QX06/18 and Secretary, Department of Employment and Workplace Relations
[2006] AATA 1060
•8 December 2006
Administrative
Appeals
Tribunal
DECISION AND REASONS FOR DECISION [2006] AATA 1060
ADMINISTRATIVE APPEALS TRIBUNAL )
) No D2005/32
GENERAL ADMINISTRATIVE DIVISION ) Re QX06/18 Applicant
And
SECRETARY, DEPARTMENT OF EMPLOYMENT & WORKPLACE RELATIONS
Respondent
DECISION
Tribunal Deputy President P E Hack SC Date8 December 2006
PlaceBrisbane (Heard in Darwin)
Decision The Tribunal varies the decision under review to the extent of waiving repayment of $2148.68 but otherwise affirms the decision to recover the debt of $340.34.
.................Signed...............
Deputy President
CATCHWORDS
SOCIAL SECURITY – disability support pension – overpayment – failure to declare income – administrative error – no special circumstances – Tribunal varies the decision under review
Social Security Act 1991 (Cth) ss 1237A, 1237AAD
Secretary, Department of Education, Employment, Training and Youth Affairs v Prince (1997) 50 ALD 186
Jazazievska v Secretary, Department of Family and Community Services [2000] FCA 1484
Groth v Secretary, Department of Social Security (1996) 40 ALD 541
REASONS FOR DECISION
8 December 2006 Deputy President P E Hack SC Introduction
1.The applicant was paid disability support pension during the period 3 December 2003 to 10 August 2004. Centrelink contends that in that period, and taking in to account his earnings from casual employment, he was paid amounts in excess of the amount to which he was entitled.
2.Centrelink made a decision to raise and recover from the applicant a debt based on that overpayment.
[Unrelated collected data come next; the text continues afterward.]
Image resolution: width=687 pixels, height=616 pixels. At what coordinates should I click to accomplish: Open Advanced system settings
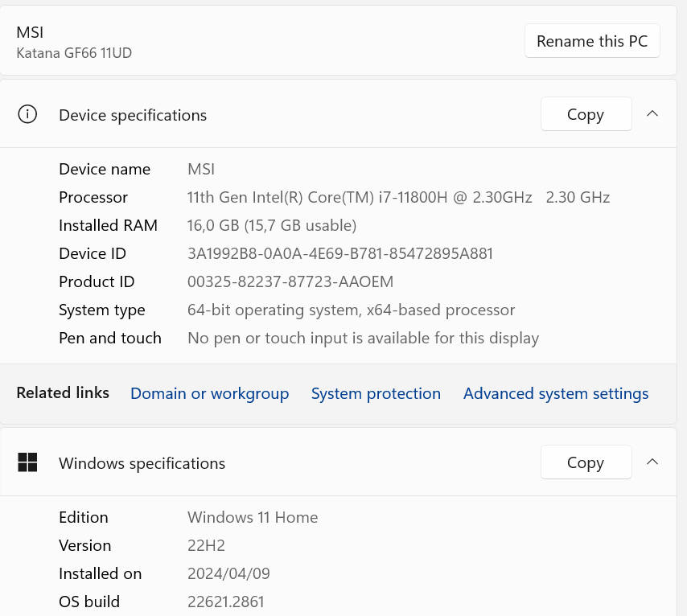555,393
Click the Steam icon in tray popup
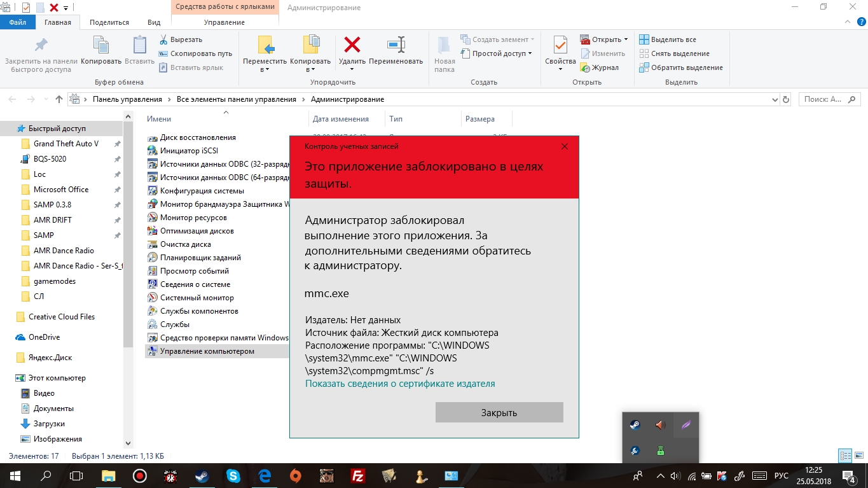Screen dimensions: 868x488 (635, 425)
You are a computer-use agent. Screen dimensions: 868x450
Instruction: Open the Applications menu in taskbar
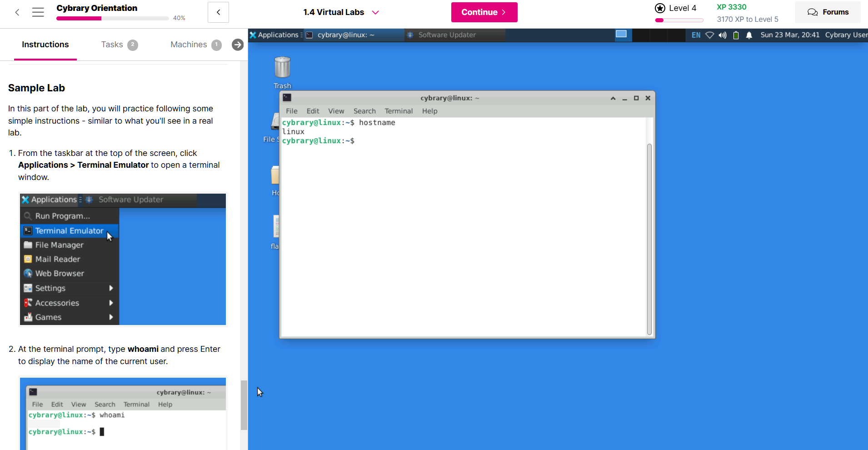point(274,35)
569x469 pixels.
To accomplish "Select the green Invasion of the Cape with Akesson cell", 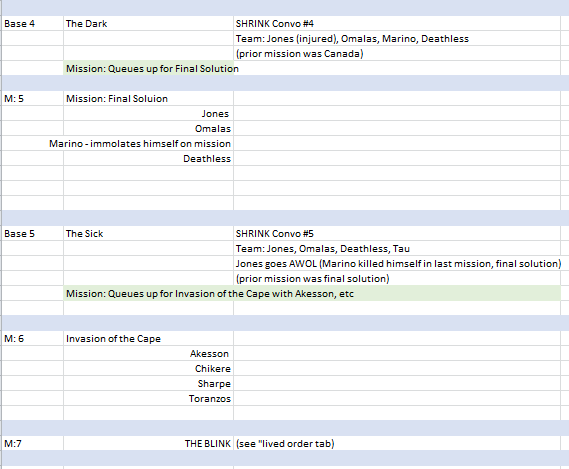I will tap(312, 293).
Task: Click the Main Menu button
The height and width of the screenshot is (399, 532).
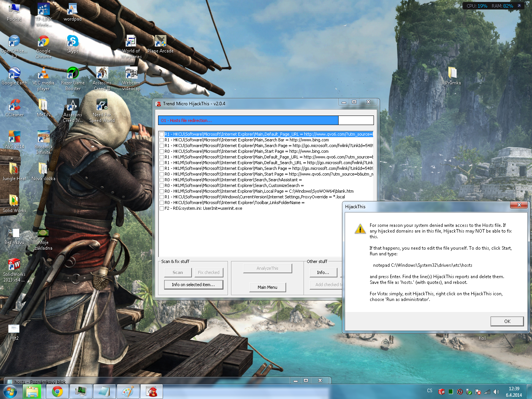Action: click(267, 287)
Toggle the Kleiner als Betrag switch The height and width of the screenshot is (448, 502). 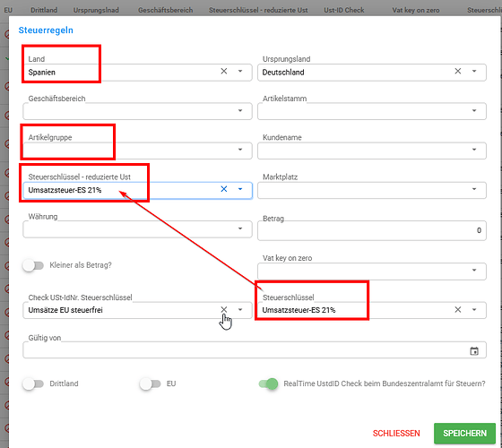tap(33, 265)

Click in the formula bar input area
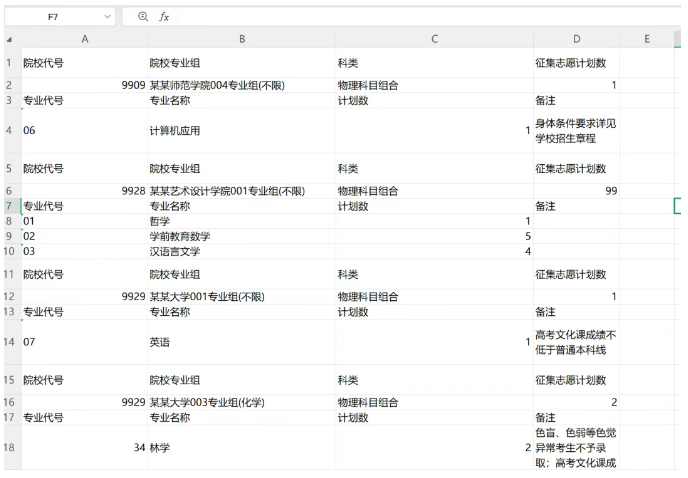tap(420, 17)
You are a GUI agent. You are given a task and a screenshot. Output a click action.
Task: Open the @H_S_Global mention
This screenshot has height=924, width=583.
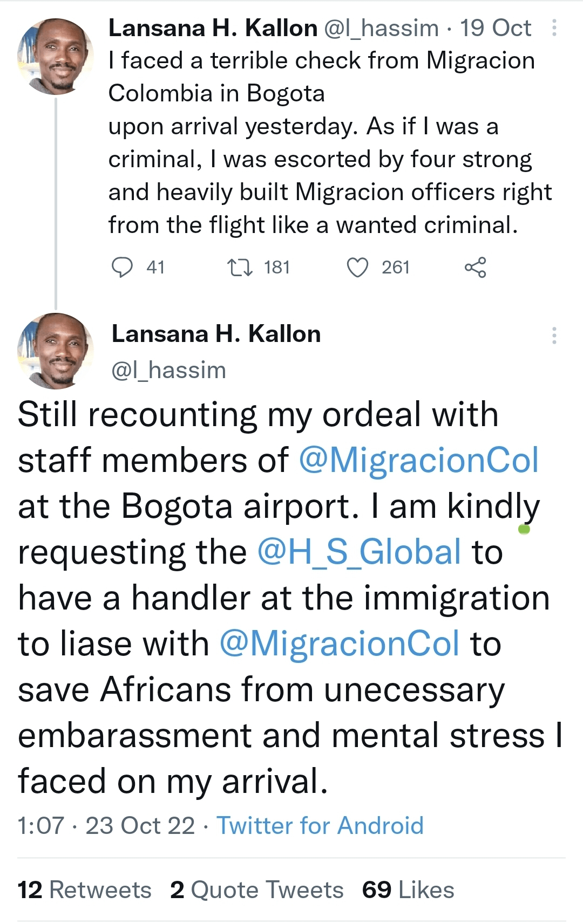360,552
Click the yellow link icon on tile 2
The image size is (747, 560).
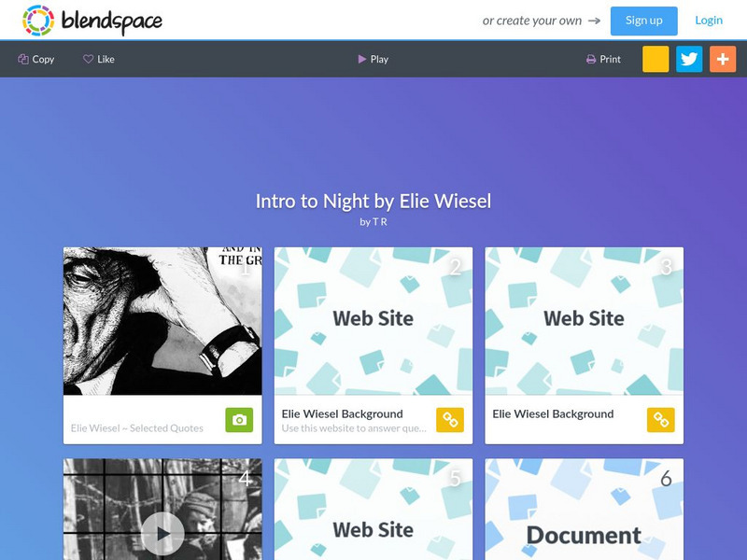tap(450, 420)
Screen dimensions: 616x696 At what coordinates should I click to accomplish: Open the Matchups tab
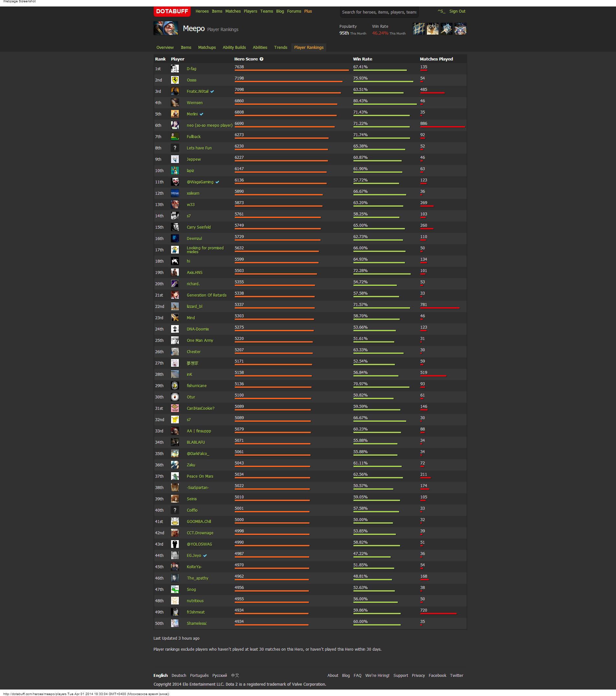pos(207,48)
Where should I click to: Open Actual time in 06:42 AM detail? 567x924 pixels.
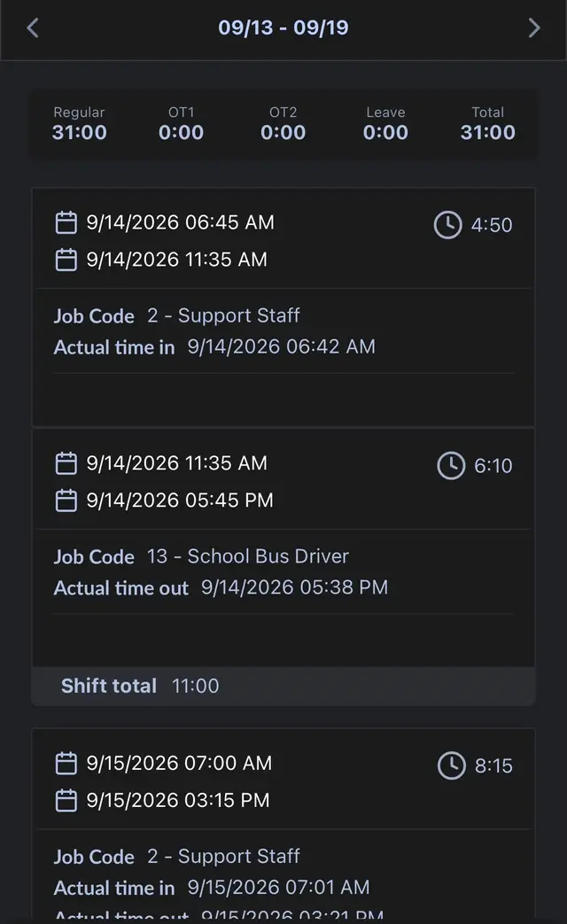(x=214, y=346)
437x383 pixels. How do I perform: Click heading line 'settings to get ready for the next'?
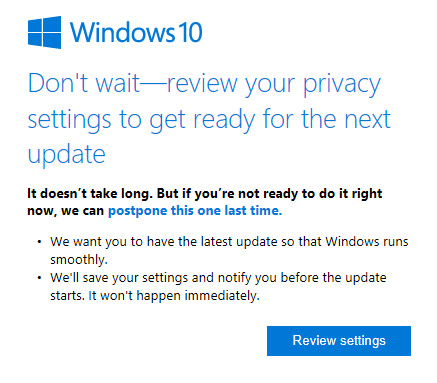[209, 120]
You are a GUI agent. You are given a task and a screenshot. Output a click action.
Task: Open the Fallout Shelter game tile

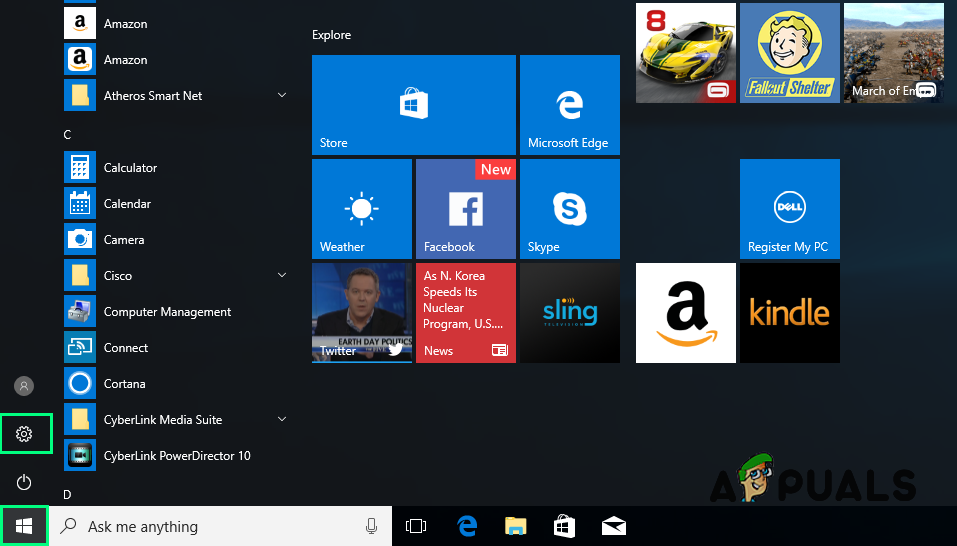click(789, 53)
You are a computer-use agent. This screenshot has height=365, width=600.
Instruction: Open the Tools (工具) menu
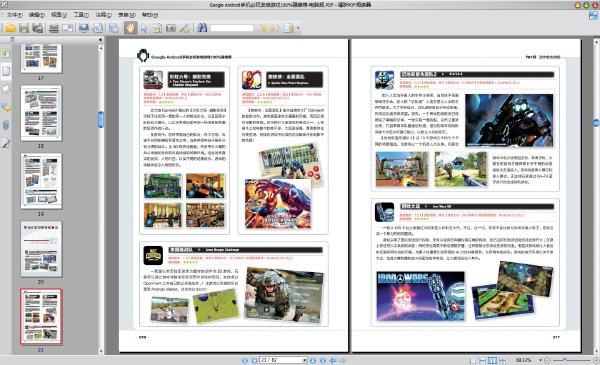[x=81, y=15]
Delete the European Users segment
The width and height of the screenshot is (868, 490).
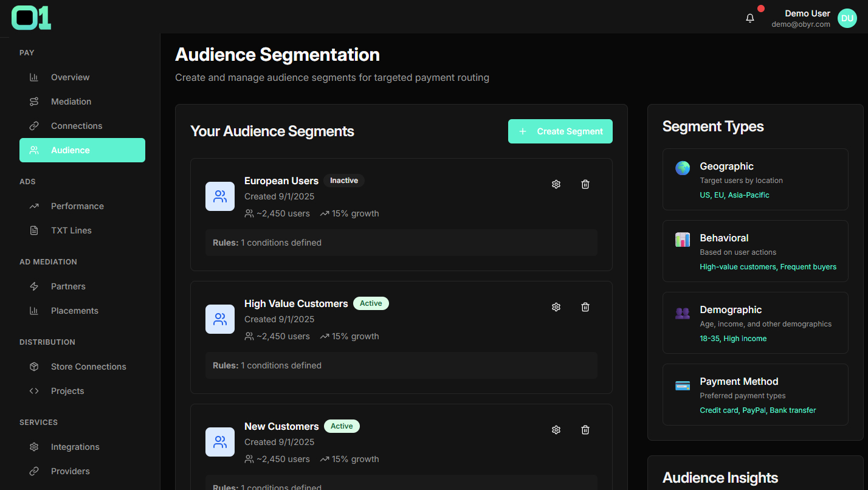tap(585, 184)
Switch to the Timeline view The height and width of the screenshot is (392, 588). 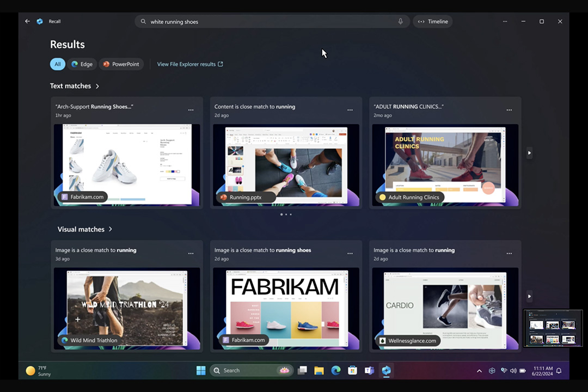(433, 21)
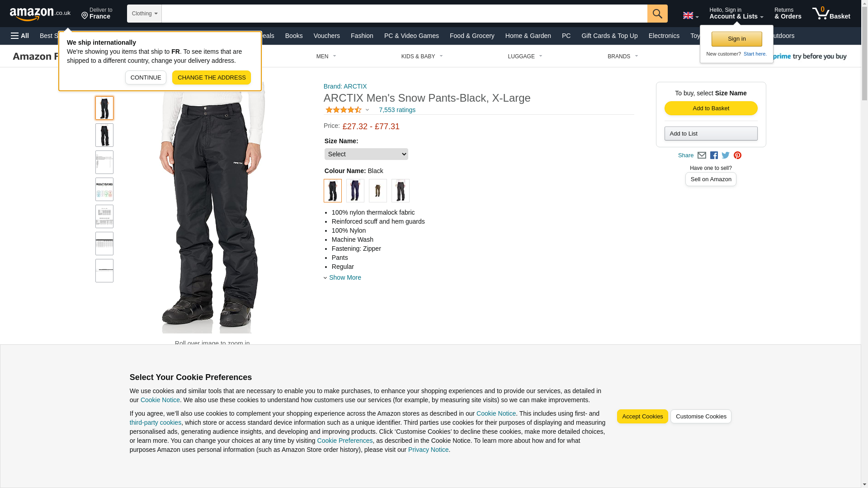Open the 7,553 ratings link
The image size is (868, 488).
coord(397,110)
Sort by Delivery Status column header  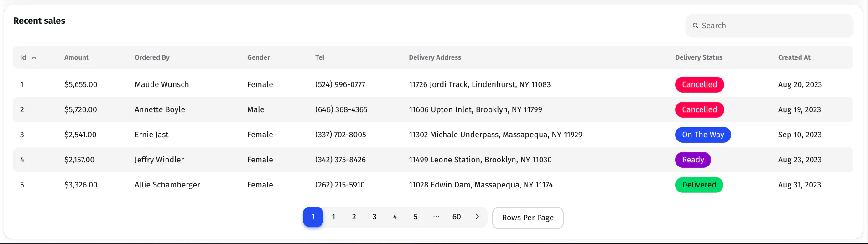(x=698, y=57)
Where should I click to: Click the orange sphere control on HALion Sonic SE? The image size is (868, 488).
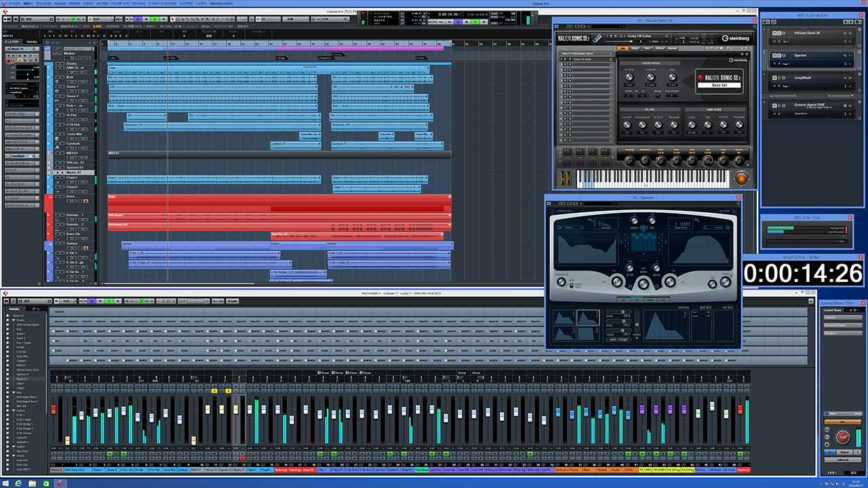pyautogui.click(x=742, y=179)
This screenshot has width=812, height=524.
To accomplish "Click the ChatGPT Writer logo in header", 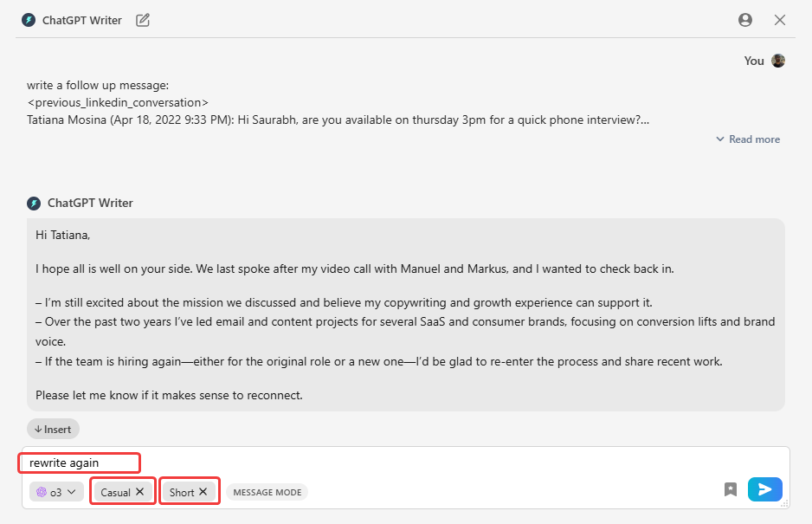I will point(29,20).
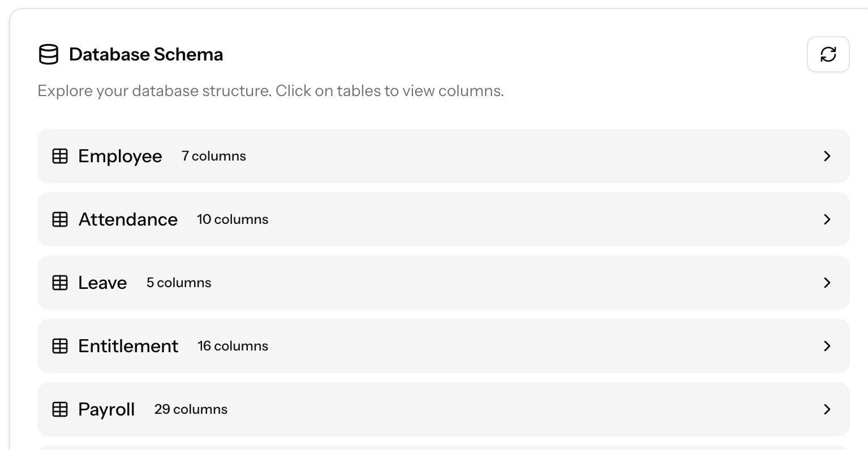Select the Entitlement table label
The height and width of the screenshot is (450, 868).
pos(128,346)
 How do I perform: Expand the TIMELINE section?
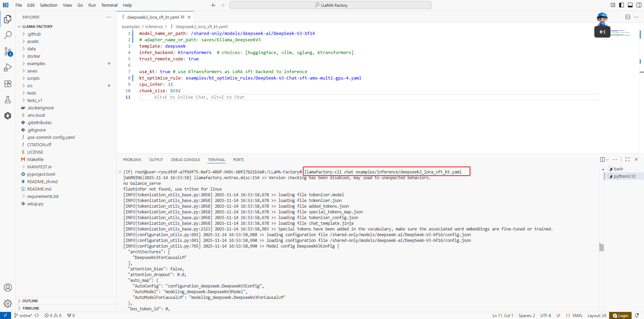tap(31, 308)
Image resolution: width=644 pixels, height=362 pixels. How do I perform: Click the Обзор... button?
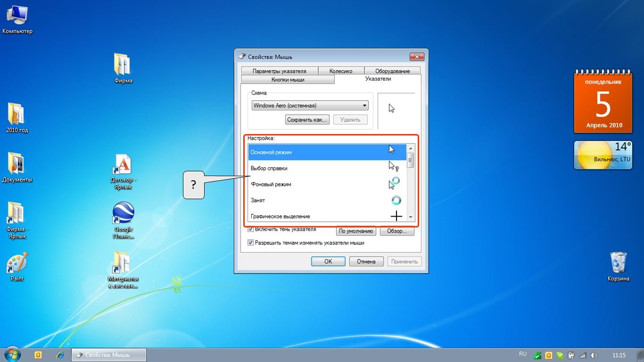pyautogui.click(x=396, y=231)
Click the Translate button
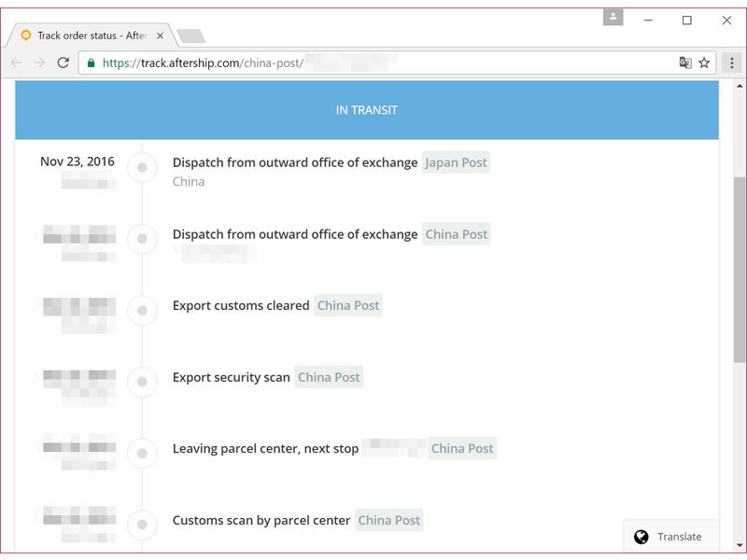The width and height of the screenshot is (747, 560). [x=670, y=537]
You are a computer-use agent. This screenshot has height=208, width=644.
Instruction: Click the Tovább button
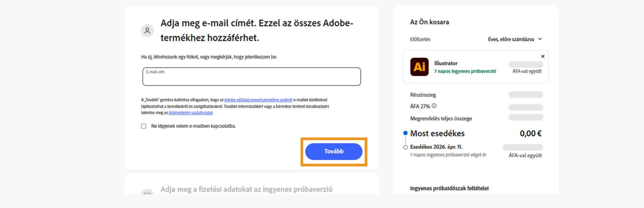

That decision was affirmed on internal review and by the Social Security Appeals Tribunal.
3.The applicant now seeks a review in this Tribunal.
Background
4.It is important to have some regard to the applicant’s disability. The applicant was born in 1977. During his early childhood he had severe epilepsy. At the age of 11 years a right temporal lobectomy was performed on him. The procedure was a success from a surgical standpoint but, according to the report of the consultant neurologist, he is left with a fixed neuro-psychological deficit which does impair particularly his non-verbal abilities.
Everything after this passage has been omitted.